Recent independent research by Nagai et al.[29] and Di Giorgio et al.[30] provide in vitro evidence that the primary cellular sites where SOD1 mutations act are located on astrocytes. Astrocytes then cause the toxic effects on the motor neurons. The specific mechanism of toxicity still needs to be investigated, but the findings are significant because they implicate cells other than neuron cells in neurodegeneration.[31]
Aging and neurodegeneration
The greatest risk factor for neurodegenerative diseases is aging. Mitochondrial DNA mutations as well as oxidative stress both contribute to aging.[10] Many of these diseases are late-onset, meaning there is some factor that changes as a person ages for each disease.[2] One constant factor is that in each disease, neurons gradually lose function as the disease progresses with age.
Therapeutics
The process of neurodegeneration is not well-understood so the diseases that stem from it have, as yet, no cures. In the search for effective treatments (as opposed to palliative care), investigators employ animal models of disease to test potential therapeutic agents. Model organisms provide an inexpensive and relatively quick means to perform two main functions: target identification and target validation. Together, these help show the value of any specific therapeutic strategies and drugs when attempting to ameliorate disease severity. An example is the drug Dimebon (Medivation). This drug is in phase III clinical trials for use in Alzheimer's disease, and also recently finished phase II clinical trials for use in Huntington's disease.[5] In March 2010, the results of a clinical trial phase III were released; the investigational Alzheimer's disease drug Dimebon failed in the pivotal CONNECTION trial of patients with mild-to-moderate disease.[32] With CONCERT, the remaining Pfizer and Medivation Phase III trial for Dimebon (latrepirdine) in Alzheimer's disease failed in 2012, effectively ending the development in this indication.[33]

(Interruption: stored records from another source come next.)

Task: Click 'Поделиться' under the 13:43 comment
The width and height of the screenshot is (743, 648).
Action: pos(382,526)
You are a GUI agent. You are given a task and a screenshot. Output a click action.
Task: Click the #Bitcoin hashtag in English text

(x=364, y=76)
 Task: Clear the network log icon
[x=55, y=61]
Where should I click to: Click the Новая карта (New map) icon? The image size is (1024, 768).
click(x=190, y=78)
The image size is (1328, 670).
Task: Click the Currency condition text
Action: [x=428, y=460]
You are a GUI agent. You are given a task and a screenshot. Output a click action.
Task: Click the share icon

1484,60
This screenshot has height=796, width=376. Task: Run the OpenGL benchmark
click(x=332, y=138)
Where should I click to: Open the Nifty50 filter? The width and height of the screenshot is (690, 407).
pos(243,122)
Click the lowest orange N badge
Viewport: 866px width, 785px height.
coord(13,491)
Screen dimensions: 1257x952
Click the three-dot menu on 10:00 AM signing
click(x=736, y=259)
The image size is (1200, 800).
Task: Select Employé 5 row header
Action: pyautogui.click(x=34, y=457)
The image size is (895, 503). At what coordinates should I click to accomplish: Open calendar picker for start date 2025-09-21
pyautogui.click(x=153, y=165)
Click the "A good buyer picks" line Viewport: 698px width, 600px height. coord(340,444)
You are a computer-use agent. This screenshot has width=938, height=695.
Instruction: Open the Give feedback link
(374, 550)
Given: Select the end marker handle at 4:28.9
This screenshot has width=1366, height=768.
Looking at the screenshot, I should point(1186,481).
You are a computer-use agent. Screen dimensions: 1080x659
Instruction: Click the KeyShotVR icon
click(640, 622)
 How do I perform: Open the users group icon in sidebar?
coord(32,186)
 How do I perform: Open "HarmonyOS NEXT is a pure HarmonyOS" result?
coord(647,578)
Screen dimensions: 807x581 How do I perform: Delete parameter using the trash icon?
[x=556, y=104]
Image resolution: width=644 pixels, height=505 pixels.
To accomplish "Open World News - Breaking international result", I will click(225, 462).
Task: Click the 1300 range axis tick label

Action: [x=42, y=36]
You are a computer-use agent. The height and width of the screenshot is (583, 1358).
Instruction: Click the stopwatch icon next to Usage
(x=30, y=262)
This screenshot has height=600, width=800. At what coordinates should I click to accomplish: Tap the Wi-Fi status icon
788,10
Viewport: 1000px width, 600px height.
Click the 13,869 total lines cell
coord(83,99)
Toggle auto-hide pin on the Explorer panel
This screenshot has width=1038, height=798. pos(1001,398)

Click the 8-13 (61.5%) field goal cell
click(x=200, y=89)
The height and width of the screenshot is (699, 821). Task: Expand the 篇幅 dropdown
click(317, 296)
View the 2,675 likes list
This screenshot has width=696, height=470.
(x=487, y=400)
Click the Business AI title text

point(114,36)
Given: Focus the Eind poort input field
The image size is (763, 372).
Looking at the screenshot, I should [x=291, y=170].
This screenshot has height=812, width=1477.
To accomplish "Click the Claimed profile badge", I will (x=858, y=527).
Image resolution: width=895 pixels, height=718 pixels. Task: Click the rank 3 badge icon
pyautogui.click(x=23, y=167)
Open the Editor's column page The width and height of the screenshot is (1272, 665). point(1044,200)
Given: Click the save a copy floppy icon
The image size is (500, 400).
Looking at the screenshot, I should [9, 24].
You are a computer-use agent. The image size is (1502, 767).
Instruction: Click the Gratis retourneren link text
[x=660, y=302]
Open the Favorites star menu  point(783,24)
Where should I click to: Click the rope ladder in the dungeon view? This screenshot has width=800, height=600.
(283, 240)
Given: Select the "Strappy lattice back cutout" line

In another experiment using a rat model of Alzheimer's disease, it was demonstrated that systemic administration of hypothalamic proline-rich peptide (PRP)-1 offers neuroprotective effects and can prevent neurodegeneration in hippocampus amyloid-beta 25–35. This suggests that there could be therapeutic value to PRP-1.[34]
Protein degradation offers therapeutic options both in preventing the synthesis and degradation of irregular proteins. There is also interest in upregulating autophagy to help clear protein aggregates implicated in neurodegeneration. Both of these options involve very complex pathways that we are only beginning to understand.[2]
The goal of immunotherapy is to enhance aspects of the immune system. Both active and passive vaccinations have been proposed for Alzheimer's disease and other conditions, however more research must be done to prove safety and efficacy in humans.[35]